Segundo ele, a associação já trabalha há mais de 15 anos na seleção de animais com pelagem mais curta, prática que contribuiu para o fornecimento do material genético utilizado na pesquisa em parceria com a Embrapa.
Impacto para a pecuária brasileira
A edição gênica para resistência ao calor abre caminho para uma pecuária mais adaptada às novas exigências climáticas do século XXI.
Animais com pelagem curta e lisa, como os bezerros geneticamente editados, podem manter índices elevados de produtividade e fertilidade mesmo em ambientes quentes, reduzindo perdas econômicas e promovendo maior bem-estar animal.
Além disso, a técnica utilizada permite acelerar consideravelmente o melhoramento genético dos rebanhos, sem a necessidade de múltiplas gerações de cruzamentos seletivos.
A expectativa é de que, em poucos anos, o material genético desses animais esteja disponível para produtores rurais de todo o Brasil.
Segundo projeção de Luiz Sergio de Almeida Camargo, dentro de dois a quatro anos, os descendentes desses bezerros geneticamente editados poderão ser incorporados aos rebanhos comerciais, ampliando a disseminação da característica de resistência ao calor.
Expansão da técnica para outras raças
Os avanços obtidos com a edição genética da raça Angus também poderão beneficiar outras raças importantes para a pecuária nacional.
Camargo afirma que o mesmo procedimento pode ser adaptado para animais da raça Gir, voltado para a produção de leite, e para a raça Nelore, com foco em melhorar características relacionadas à qualidade da carne, como maciez e textura.
No entanto, o sucesso dessas aplicações depende da identificação precisa de mutações que gerem efeitos fenotípicos desejados em cada raça.
É importante ressaltar que cada novo experimento precisa ser avaliado com rigor, levando em consideração não apenas os benefícios econômicos, mas também questões bioéticas e de segurança alimentar, sempre conforme as normas estabelecidas por órgãos reguladores como a CTNBio.
Próximos passos e perspectivas
O próximo estágio do projeto brasileiro consiste em testar os bezerros geneticamente editados em condições reais de calor e verificar se a mutação será transmitida para as gerações seguintes.

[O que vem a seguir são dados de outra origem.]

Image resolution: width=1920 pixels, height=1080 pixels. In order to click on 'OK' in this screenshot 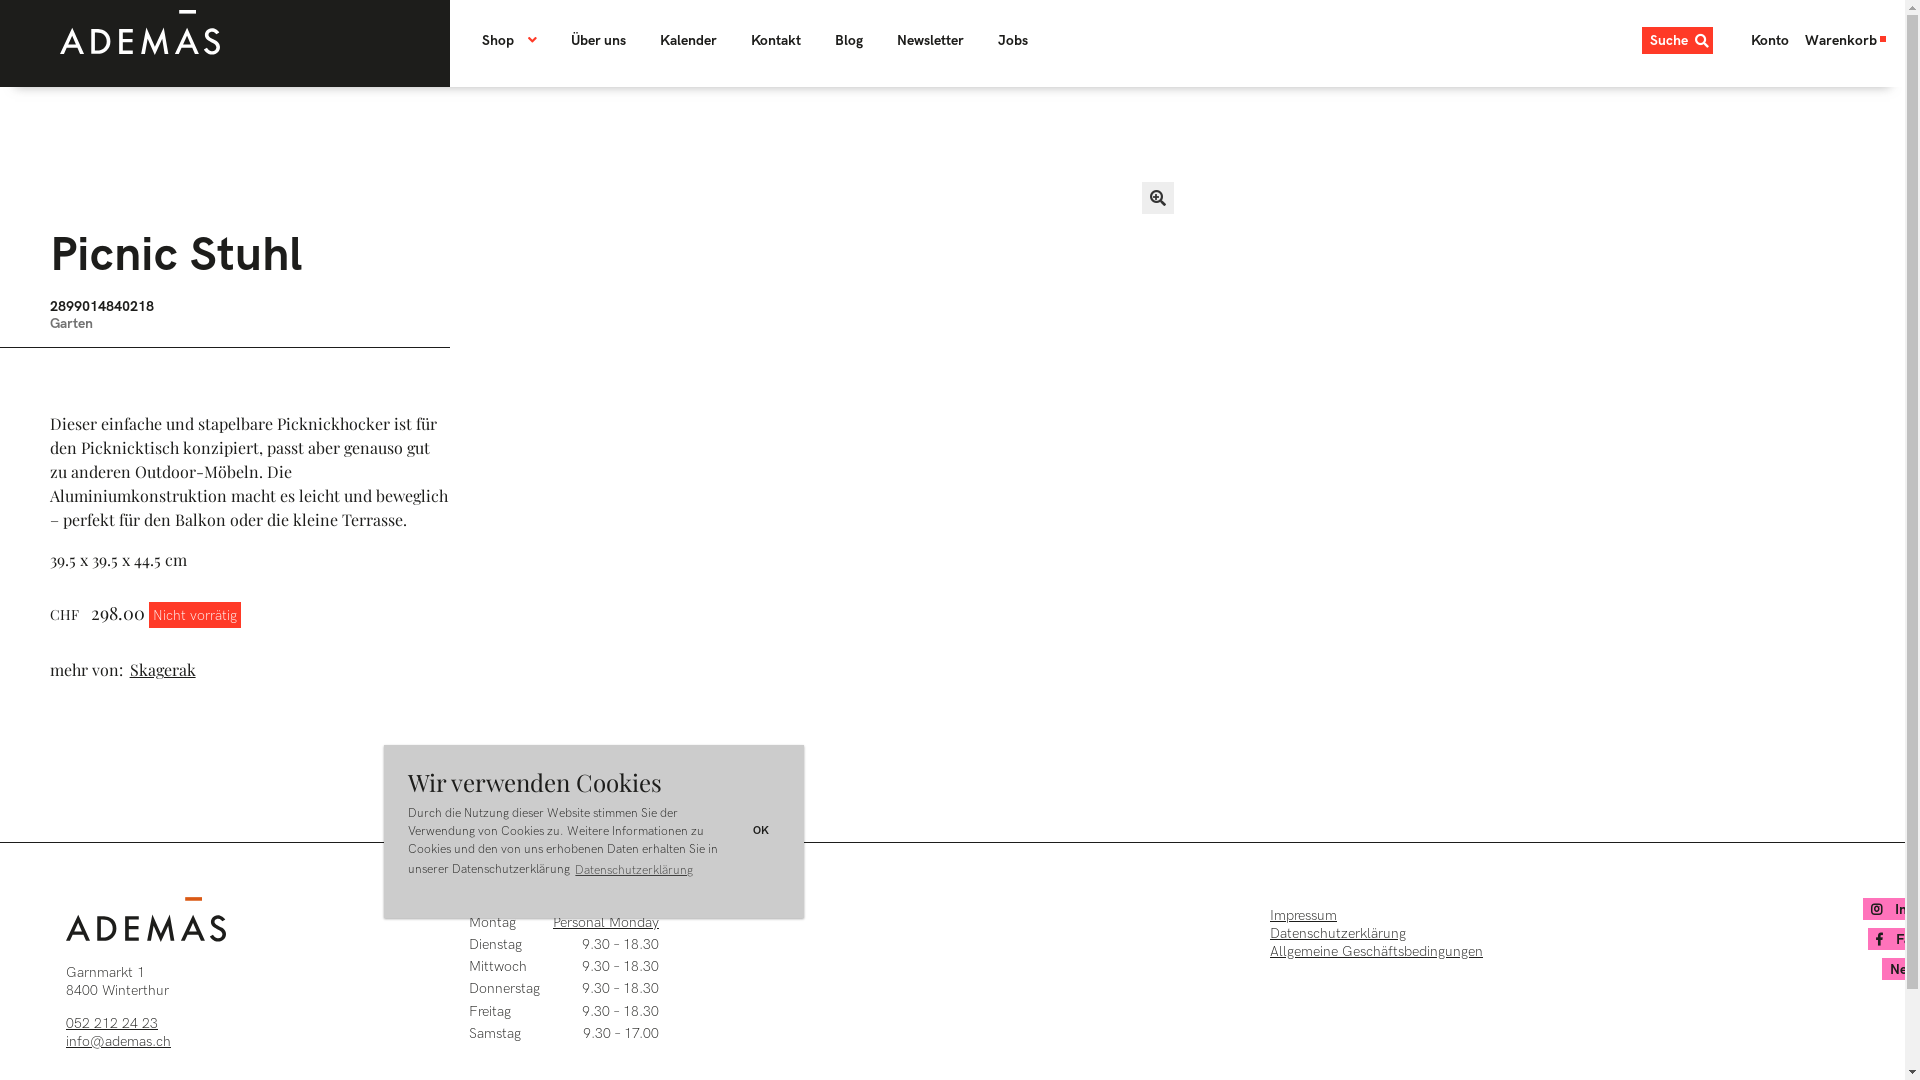, I will do `click(742, 831)`.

Os pesquisadores também pretendem criar uma população fundadora desses animais, a partir da qual será possível expandir a característica desejada para rebanhos maiores em todo o território nacional.

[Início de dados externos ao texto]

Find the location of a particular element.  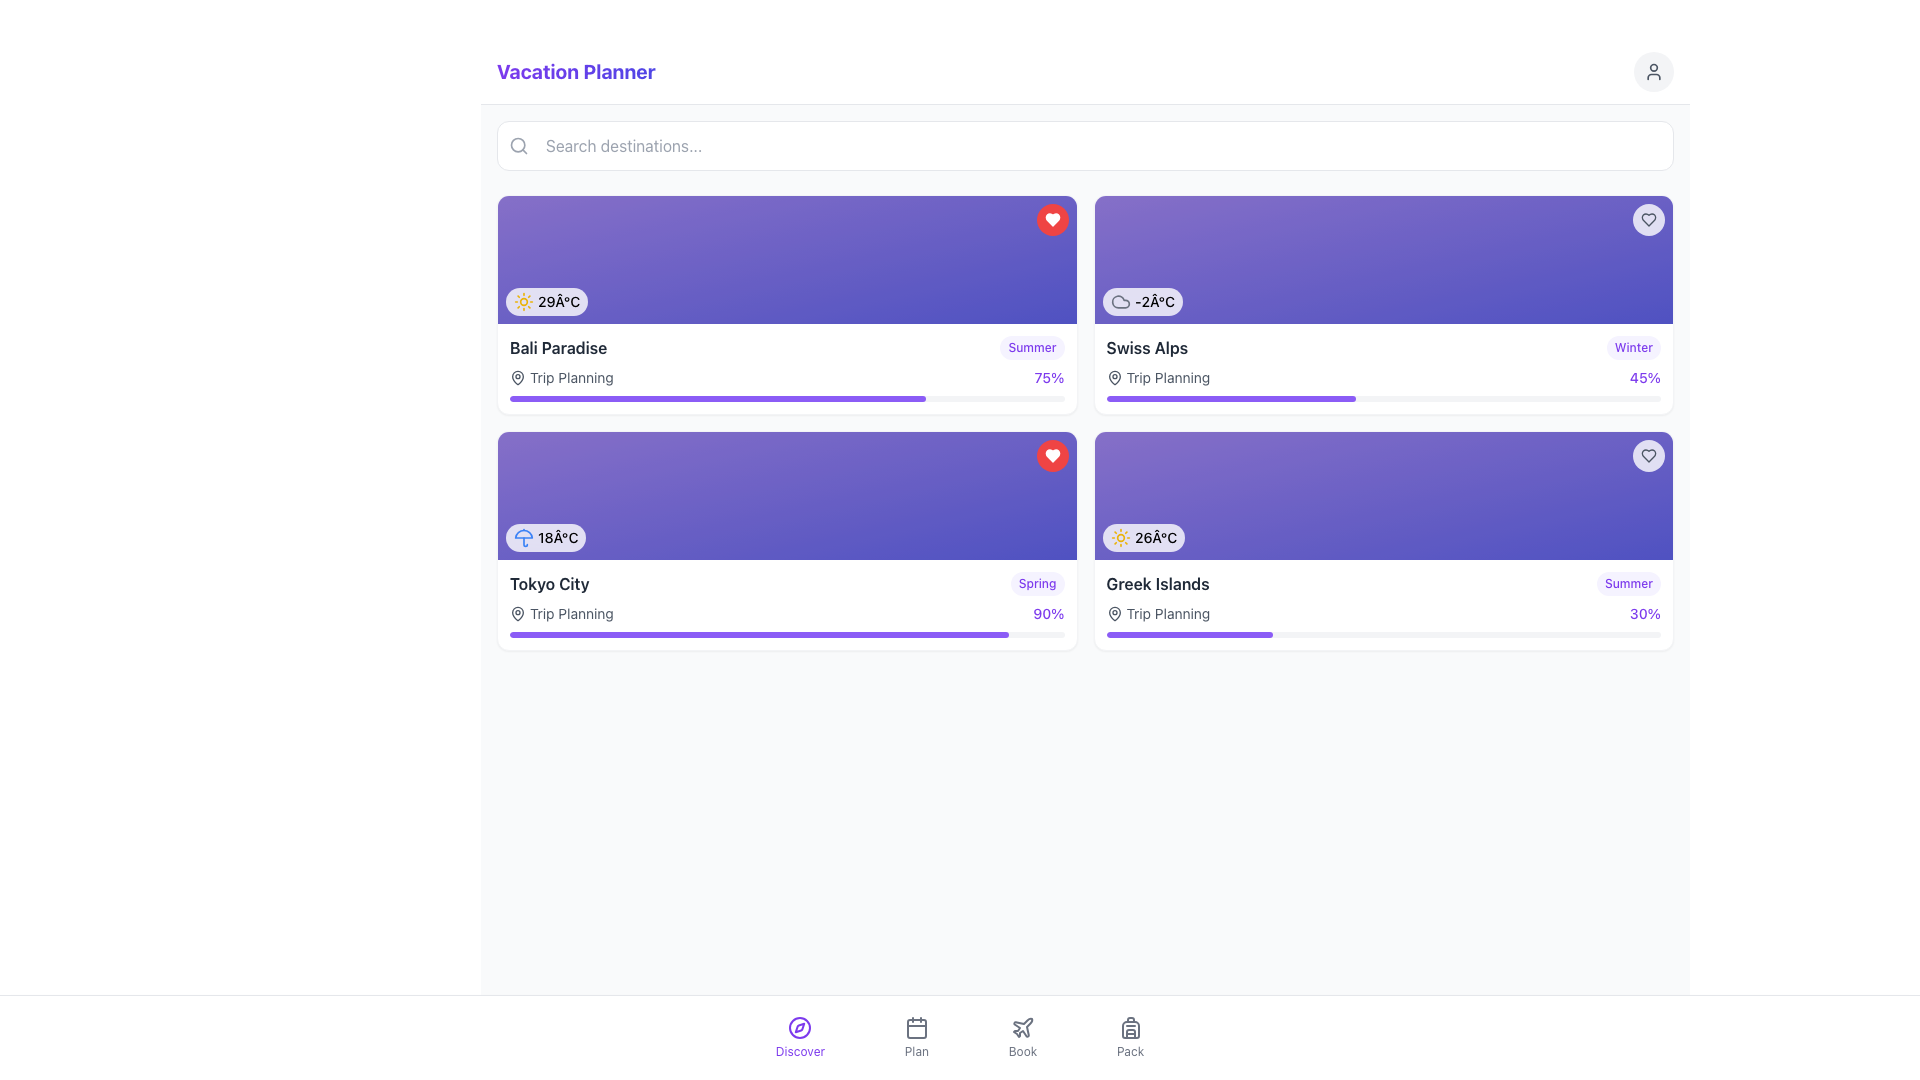

the static informational label displaying the current weather information, which includes the temperature in degrees Celsius and an umbrella icon, located at the bottom-left corner of the 'Tokyo City' card is located at coordinates (546, 536).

A expectativa do setor é grande, pois, ao permitir a criação extensiva de raças de alta qualidade em regiões de clima quente, a edição gênica pode tornar a pecuária brasileira ainda mais competitiva nos mercados nacional e internacional.
Debate bioético e regulamentação
A edição gênica em animais levanta discussões sobre ética e biossegurança.
Segundo Salmo Raskin, diretor científico da Sociedade Brasileira de Genética Médica e Genômica, apesar do avanço rápido na área animal, a aplicação da edição gênica em humanos encontra limitações éticas e legais mais rigorosas.
Enquanto na pecuária o objetivo é ampliar características de valor econômico, na medicina humana, a regulamentação internacional proíbe manipulações genéticas em células germinativas devido aos riscos de efeitos colaterais não intencionais.
No Brasil, a legislação atual estabelece que cada caso de edição gênica animal deve passar por avaliação criteriosa, considerando não apenas a segurança alimentar e ambiental, mas também o bem-estar dos animais envolvidos.
Futuro da pecuária com animais editados geneticamente
Com os primeiros resultados positivos, o Brasil pode assumir uma posição de liderança no desenvolvimento e aplicação da edição gênica para adaptação de raças bovinas ao clima tropical.
A adoção da técnica CRISPR/Cas9 na pecuária nacional tem potencial para impulsionar a produtividade, garantir a sustentabilidade e aumentar a competitividade internacional do setor.
Diante desse avanço, qual será o impacto da edição gênica sobre a produção de carne bovina e o futuro da pecuária no Brasil, especialmente em um cenário de mudanças climáticas cada vez mais intensas?